Et, disant cela, le docteur fit partir deux coups de feu de ses beaux yeux gris qui avaient gardé toute leur jeunesse. Puis il ôta son tablier et rangea une vingtième fois de visage en tendant la main à don Ruf avec un sourire bon enfant.

- Vous voulez voir l'hôpital, lui dit-il, c'est moi qui vous conduirai. Passons d'abord dans ma chambre et frottons-nous d'acide phénique.
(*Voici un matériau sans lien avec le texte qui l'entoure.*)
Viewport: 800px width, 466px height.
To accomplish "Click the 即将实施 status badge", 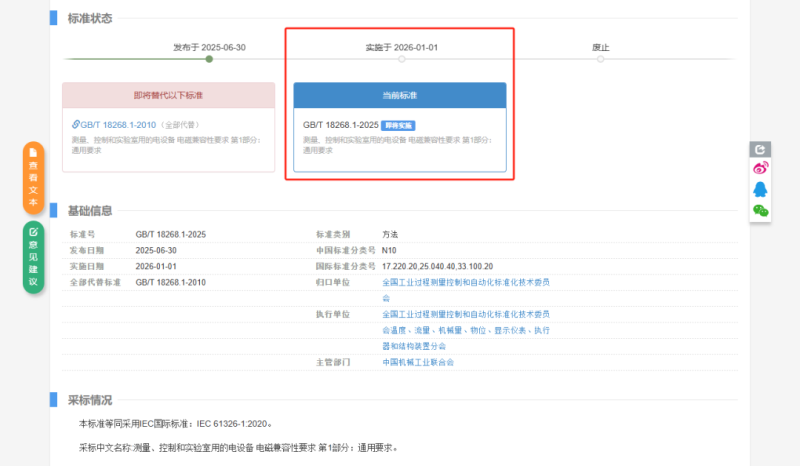I will coord(398,125).
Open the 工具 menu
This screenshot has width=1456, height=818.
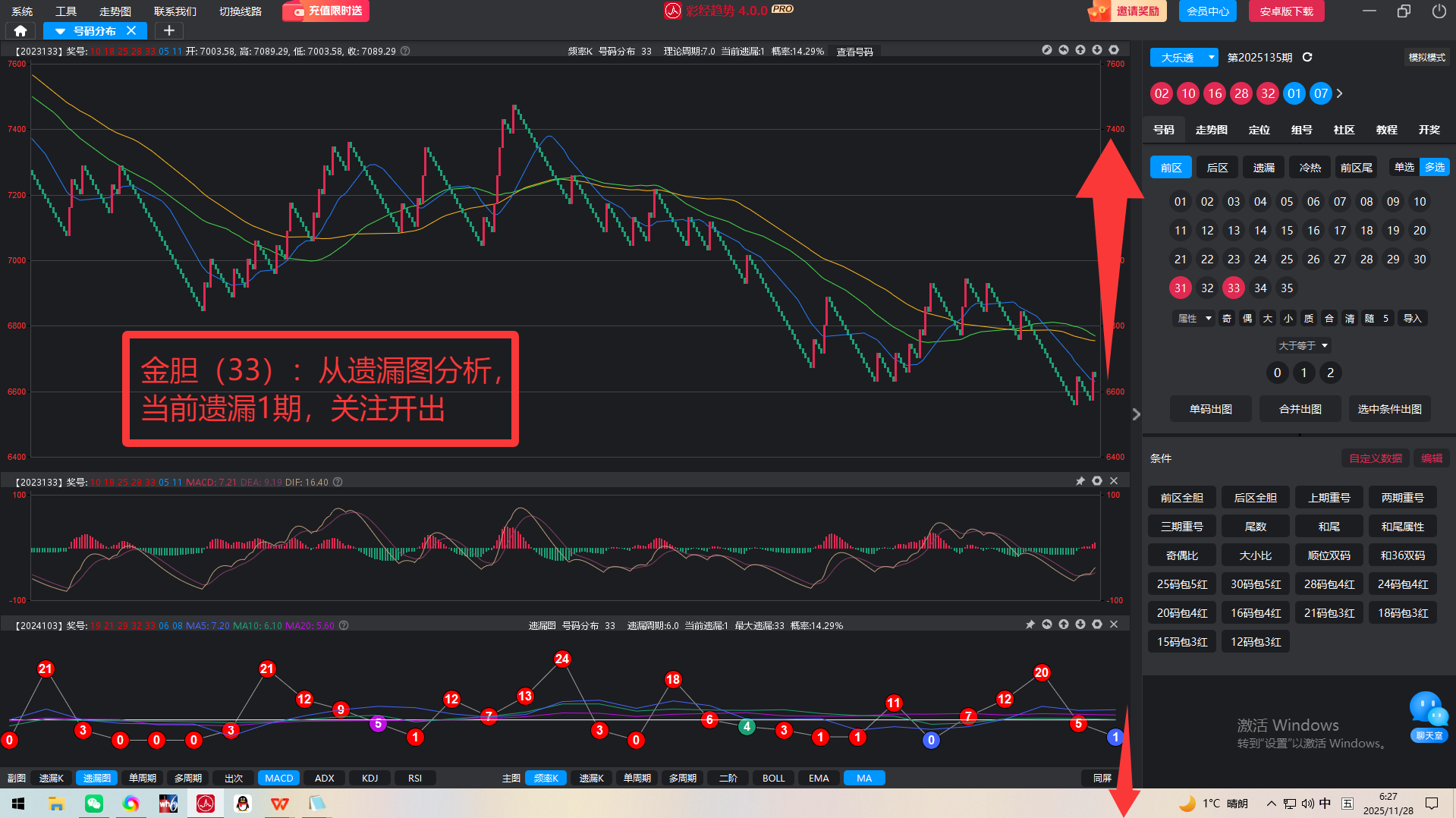coord(66,11)
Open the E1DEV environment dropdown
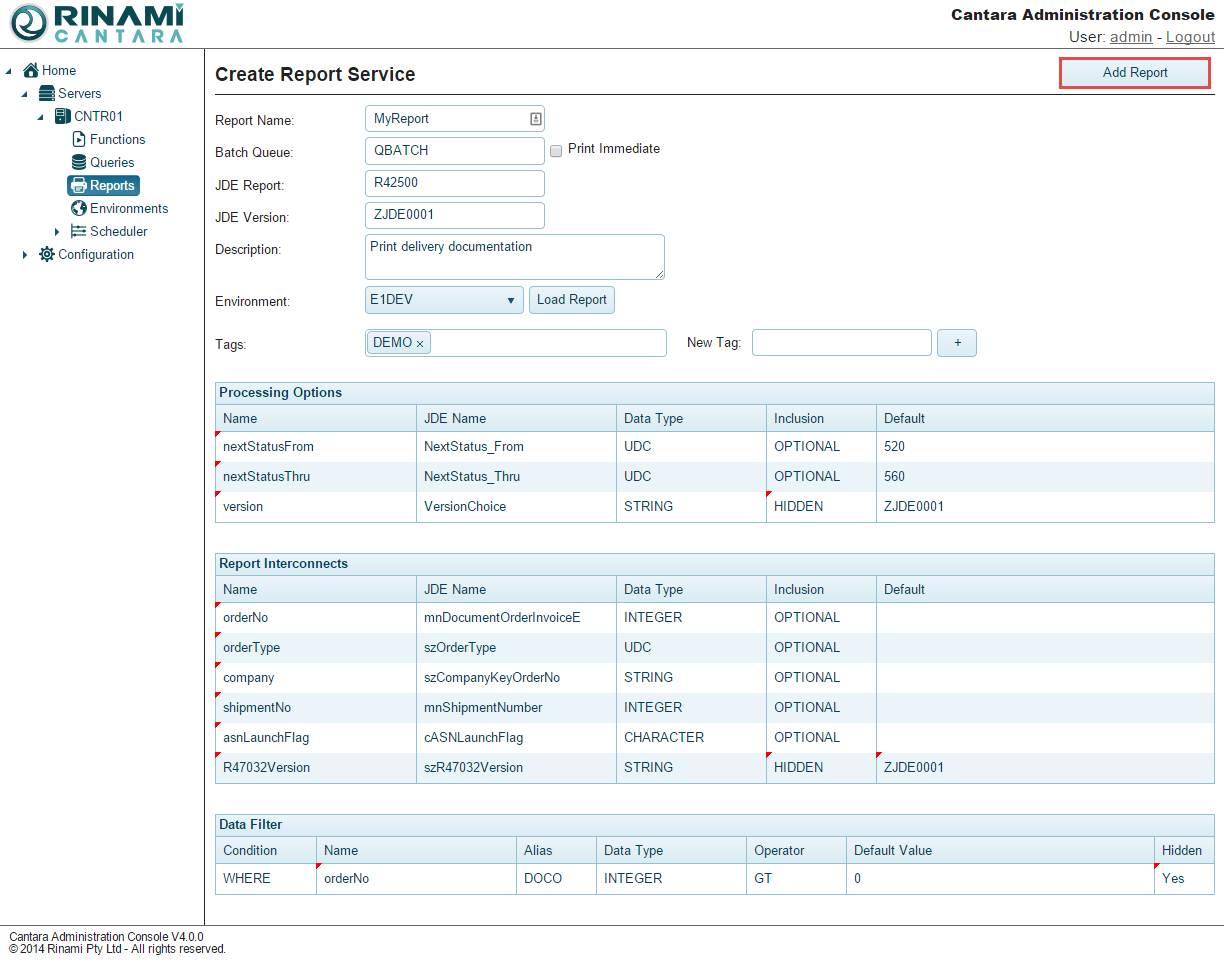This screenshot has width=1224, height=975. (x=444, y=300)
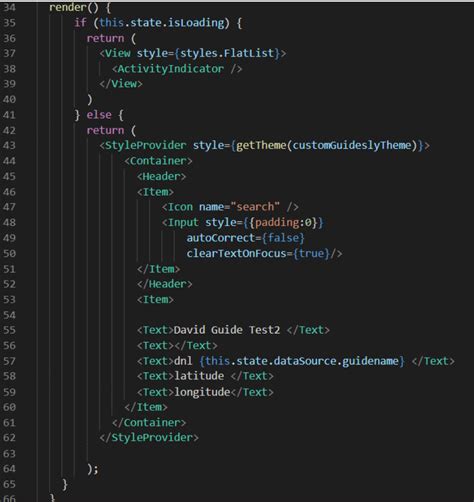Click the closing Container tag
Viewport: 474px width, 502px height.
click(x=149, y=423)
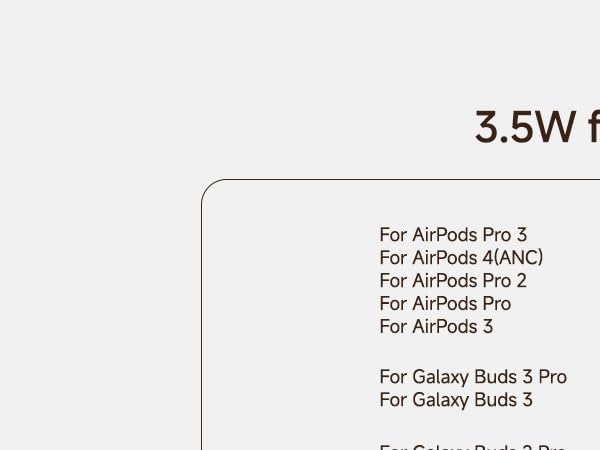Click the rounded top-left corner of the bordered box

click(x=210, y=189)
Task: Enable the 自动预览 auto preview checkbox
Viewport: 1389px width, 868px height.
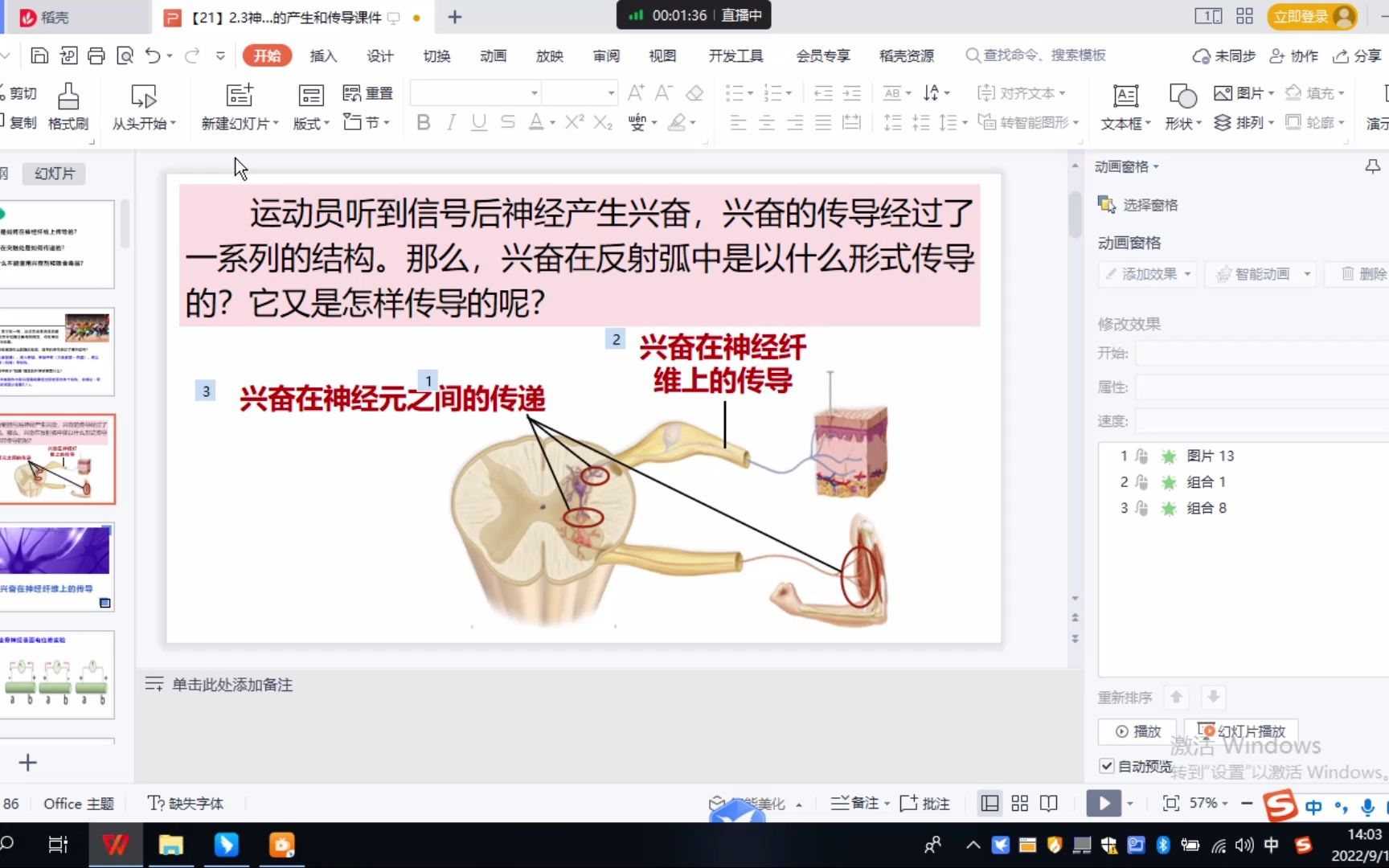Action: (x=1106, y=766)
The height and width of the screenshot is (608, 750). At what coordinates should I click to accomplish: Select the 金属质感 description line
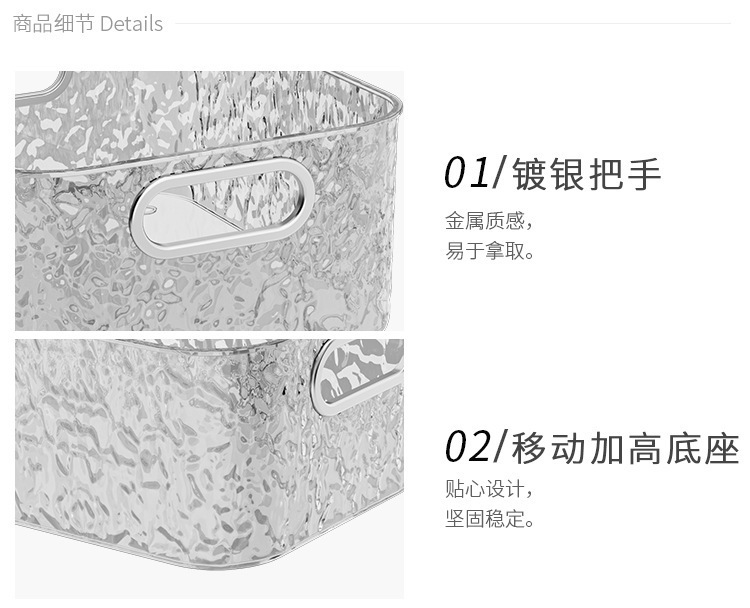488,221
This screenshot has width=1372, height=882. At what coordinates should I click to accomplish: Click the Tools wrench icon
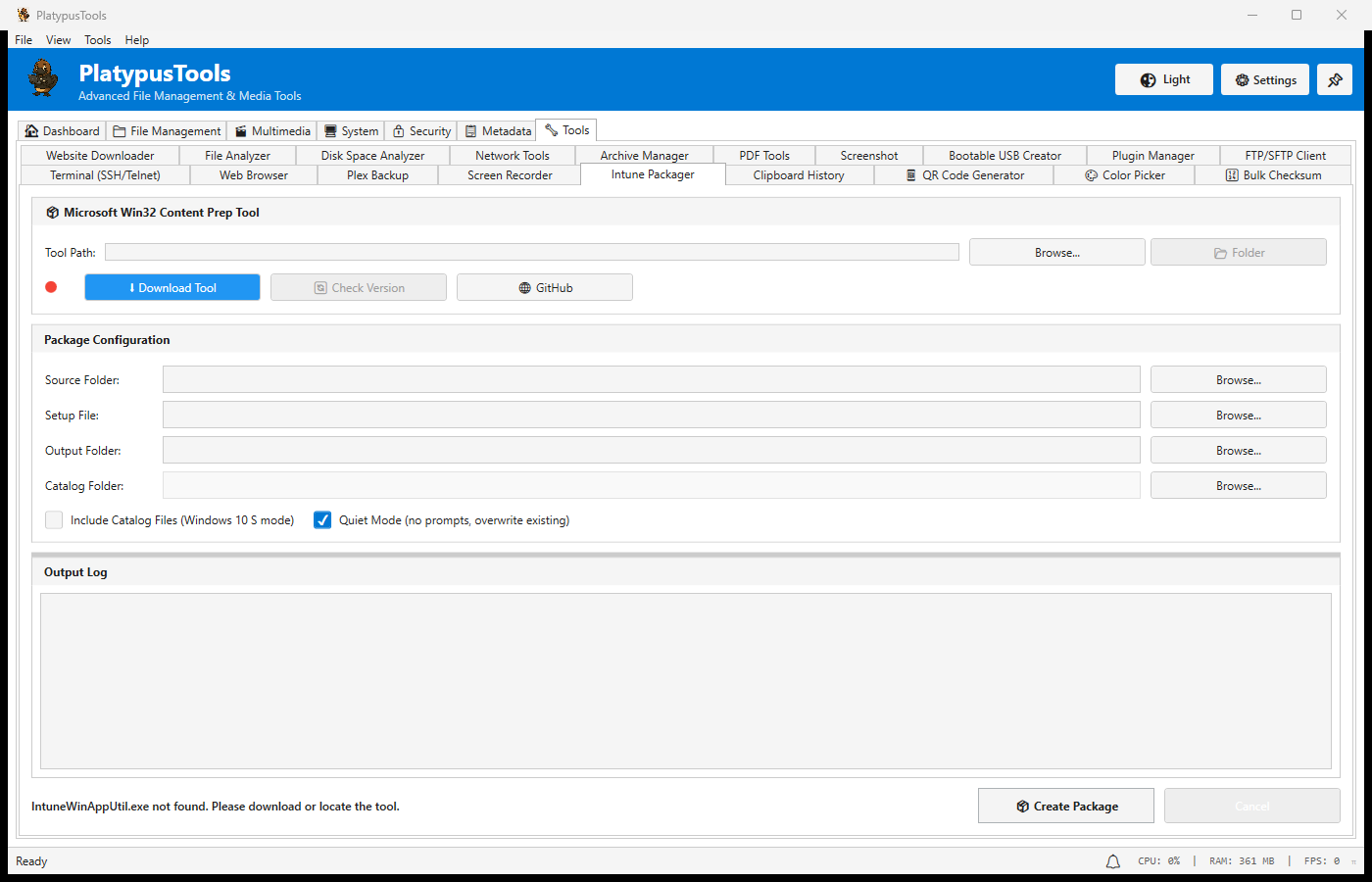(552, 129)
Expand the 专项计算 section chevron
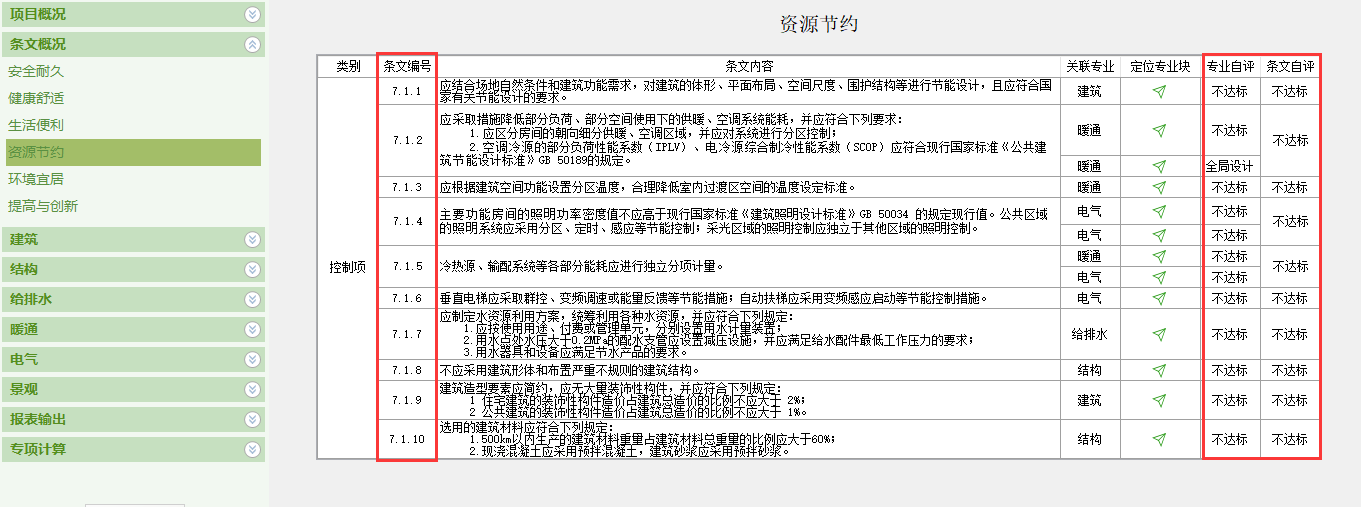Screen dimensions: 1361x507 pos(252,449)
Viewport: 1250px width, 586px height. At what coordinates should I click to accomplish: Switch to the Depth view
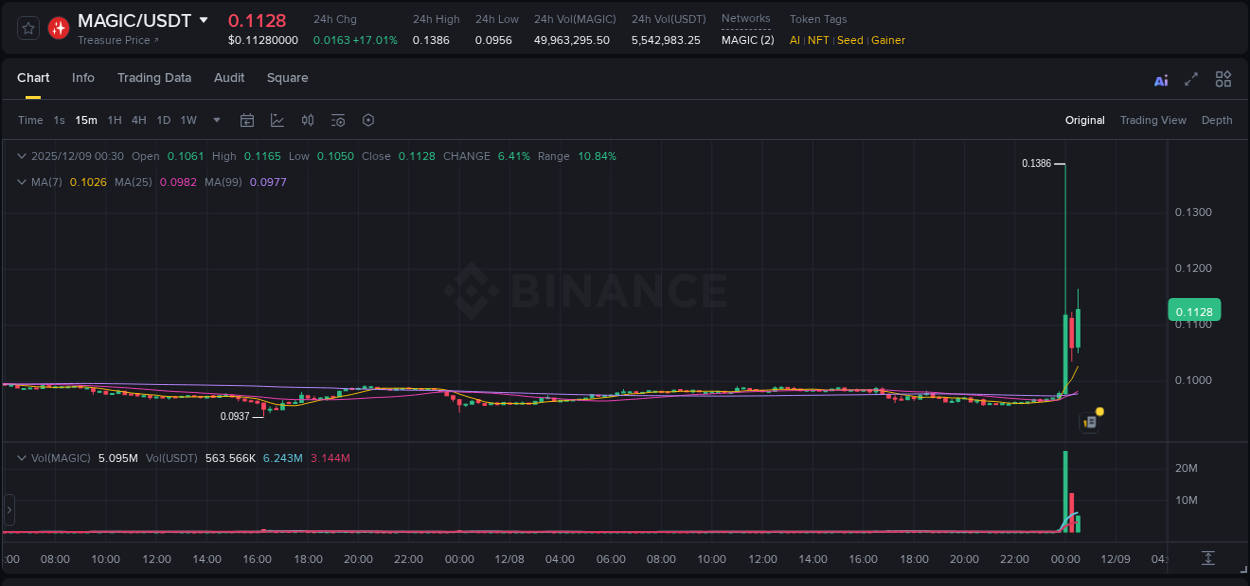pyautogui.click(x=1216, y=120)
En entrant dans la chambre du docteur, le naturaliste eut un étourdissement et dut se retenir au fer du lit.

- Oui, je vous comprends, soupira l'excellent Scharf en lui serrant la main, vous vous rappelez cette horrible nuit... Il y a de cela cinq ans... Ah ! La pauvre femme !...

Cela dit, il emmena don Ruf et le promena de salle en salle. Francisquiel les suivait un peu râle, avalant sa salive et tâchant de montrer du cœur. Peu à peu, remis de son émotion, le naturaliste s'efforça d'observer, mais l'esprit tourné en dedans, chargé de réminiscences littéraires et préoccupé de changer en phrases tout ce qu'il voyait. Ce qui l'intéressait par dessus tout, c'était l'éclairage et l'olfaction ; il notait, sur les voûtes, sur les parois, sur les lits, tous les caprices du soleil, et mettait les odeurs en musique. Le docteur qui l'examinait avec une certaine inquiétude, avait l'air de se demander si le bonhomme vendait de l'orviétan, ou s'il en mangeait.

Ils arrivèrent ainsi dans la petite salle où sont déposés les morts attendant la fosse commune. Là, devant un corps caché sous un suaire, un prêtre agenouillé priait. En se retournant au grincement de la porte, il reconnut le docteur Scharf qui reconnut l'abbé Simplice ; l'aumônier et le médecin qui se rencontraient chaque jour au chevet des malades, s'entraidaient souvent dans une œuvre commune et belle, mais bien malgré eux, parce qu'ils ne pouvaient se souffrir. [...]

Cependant le docteur avait découvert la face du cadavre ; don Ruf à ce spectacle, poussa un cri d'admiration.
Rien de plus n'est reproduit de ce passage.